Kip just posted a jazz theremin rendition of WHEN YOU WISH UPON A STAR:
http://www.youtube.com/watch?v=ysgrBqwSnos
This is certainly a courageous attempt to bring the theremin into the realm of jazz but as much as I hate to say it, this video proves my point. You can't play jazz on a theremin. Kip does all sorts of improvised embellishments and flourishes in the jazz style but they're disastrously off key! There are parts of this performance where the theremin is so wonky you can't even tell what key the piece is in anymore!
Kip called this "Diggin' on Disney". An appropriate title. This old Disney potboiler has been unceremoniously buried!
Kip's a great guy, but he does the theremin a disservice by pushing it beyond the limits of what it can do and turning it into a squawkbox. Judging from Kip's semi-ecstatic facial expressions I guess he feels this jazz theremin performance is right up there with Parker, Coltrane & Monk!
The conclusion of this discussion ought not to be that playing 'Jazz' (whatever that means) on the theremin is a sure-fire recipe for disaster, but rather that attempting to improvise rapid virtuosic passages does not always show the instrument in the best possible light.
German thereminist Carolina Eyck has recently begun collaborating with a jazz guitarist called Vincenz Wieg. Their partially-improvised performances promise to construct 'even the most difficult soundscapes', 'without a safety net', as 'consonance and dissonance are born out of the moment'. Carolina is an extremely talented musician. It will be interesting to hear where this project takes her.
The phrase, "consonance and dissonance are born out of the moment" sounds to me like a carefully worded and rather poetic attempt to rationalize the inevitable musical disaster that must ensue when the theremin is pushed beyond the limits of its capabilities.
Carolina, like you Charlie, is a very talented musician and she has barely begun to show us what she can do.

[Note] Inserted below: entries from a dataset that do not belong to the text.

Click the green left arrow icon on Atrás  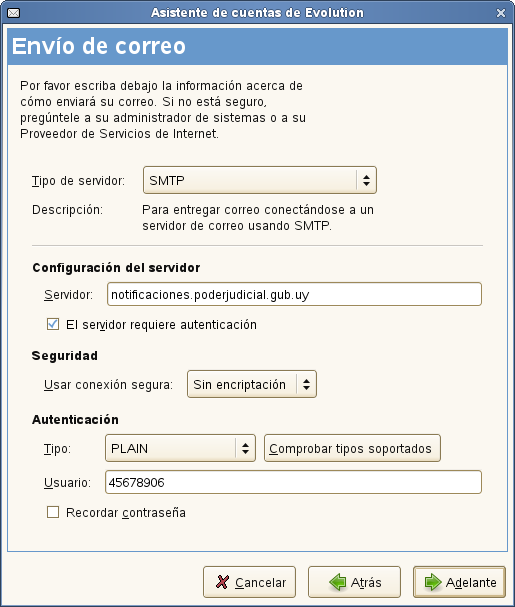pos(338,582)
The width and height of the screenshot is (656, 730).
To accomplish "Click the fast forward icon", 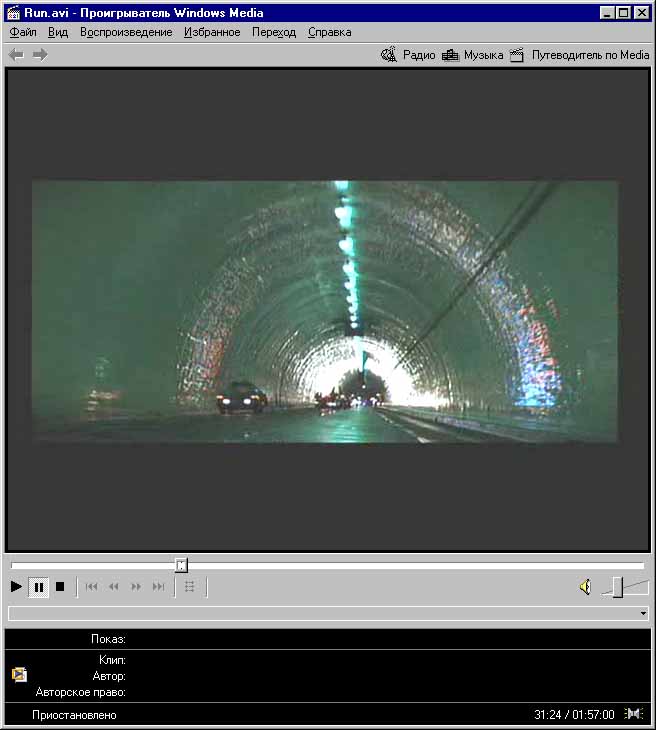I will coord(136,587).
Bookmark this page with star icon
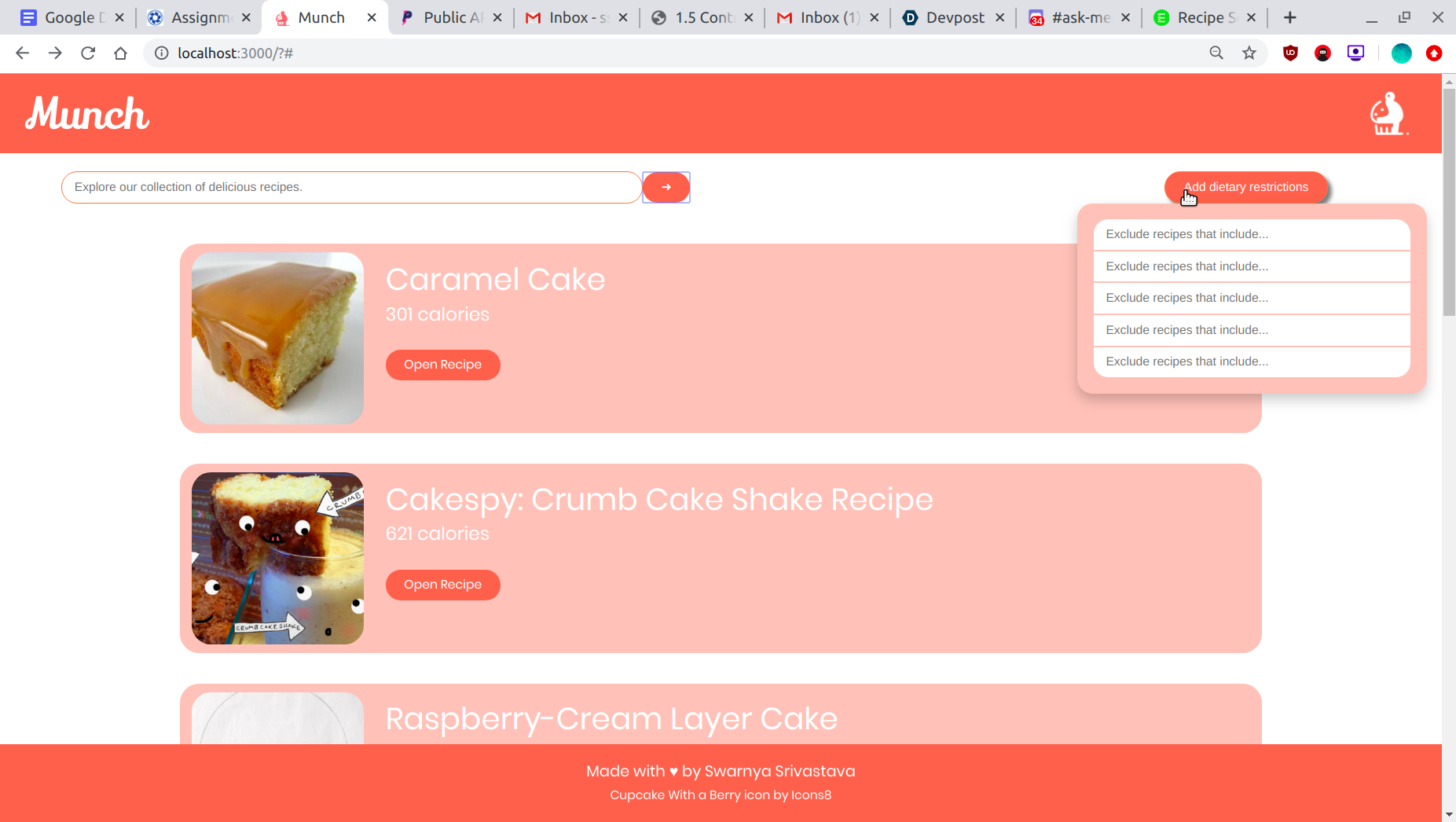1456x822 pixels. coord(1249,53)
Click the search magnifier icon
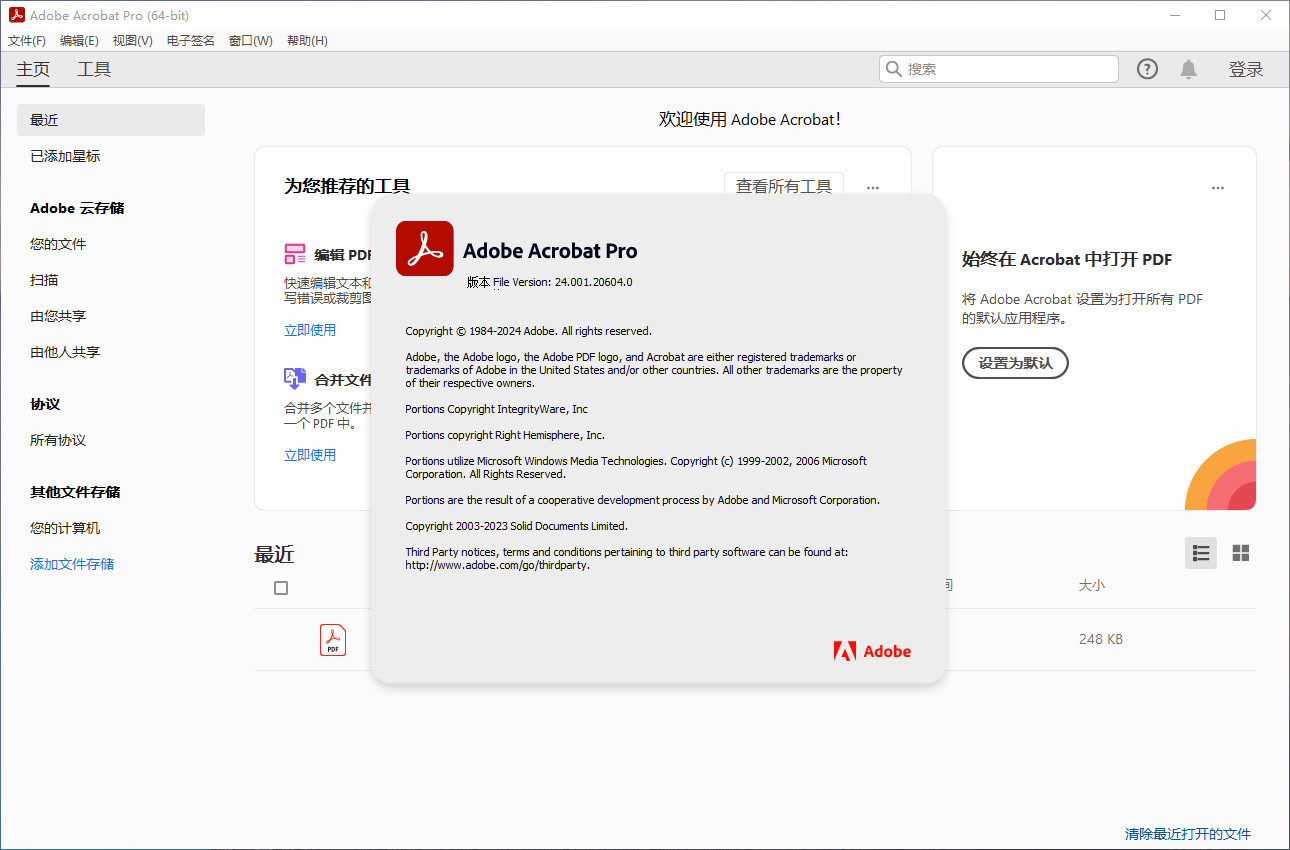This screenshot has height=850, width=1290. (893, 68)
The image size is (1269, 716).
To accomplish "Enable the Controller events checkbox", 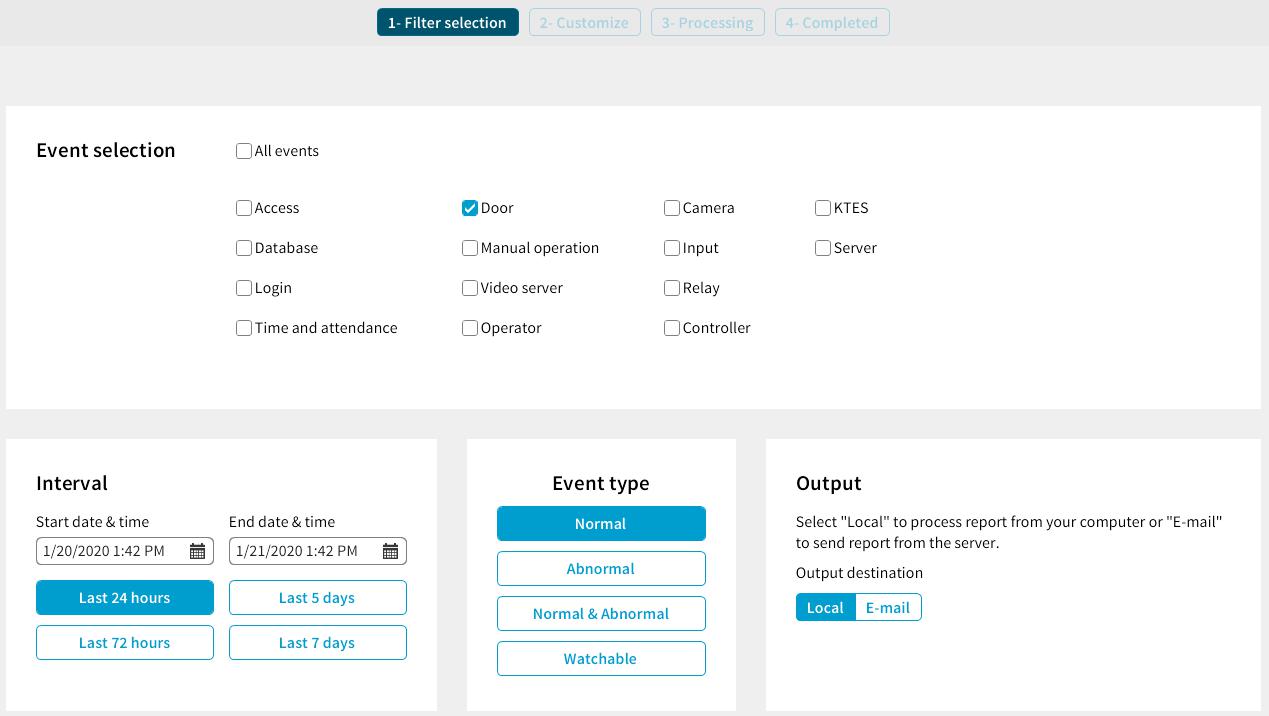I will pyautogui.click(x=672, y=328).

'The phrase, "consonance and dissonance are born out of the moment" sounds to me like a carefully worded and rather poetic attempt to rationalize the inevitable musical disaster that must ensue when the theremin is pushed beyond the limits of its capabilities.'
To miss the subtle and deep implications of "consonance and dissonance are born out of the moment" is all too easy. Yet, with appropriate consideration, the phrase literally bursts with energy. We are dealing here, with the very act of creation ("born out of the moment"). It is the cosmic egg: consonance being the egg and dissonance being "not the egg". To contemplate "that which is not egg" is to tap into another realm: the realm of the infinite. And yet, creation happens "out of the moment" in that, being a slice of infinity, is in itself, infinite. For, in a moment, we find infinity. In dissonance, we find consonance. In pain, we find pleasure. In sadness, we find joy. Indeed, a quantam leap in human awareness and the new world of infinite possibilities completely unbound by convention.
Anyway, I digress...
Coming from Carolina, it will be good... though I may ignore the cosmic p.r. stuff. ;)
Good catch?
Not sure if "Masochism Tango" would work on the theremin -- wonder if "I'll hold your hand in mine" would work. Perhaps there is a jazz version...

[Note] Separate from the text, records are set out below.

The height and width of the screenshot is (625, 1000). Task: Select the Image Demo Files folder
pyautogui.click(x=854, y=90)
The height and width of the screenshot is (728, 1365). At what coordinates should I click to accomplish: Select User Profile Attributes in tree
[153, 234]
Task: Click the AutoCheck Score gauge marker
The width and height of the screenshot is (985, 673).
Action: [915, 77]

Here is another example of an attempt to play jazz on the theremin. Lydia Kavina plays RAGTIME on a Hong Kong cultural TV show. This is a re-post of a performance we've seen before, but it illustrates what happens when we try to push the heterodyne envelope.
It's a great little tune, and it would have been a lot of fun on something like a kazzoo that could play the melody accurately, and with the kind of bouncy, happy feeling that this sort of Scott Joplin type of melody requires.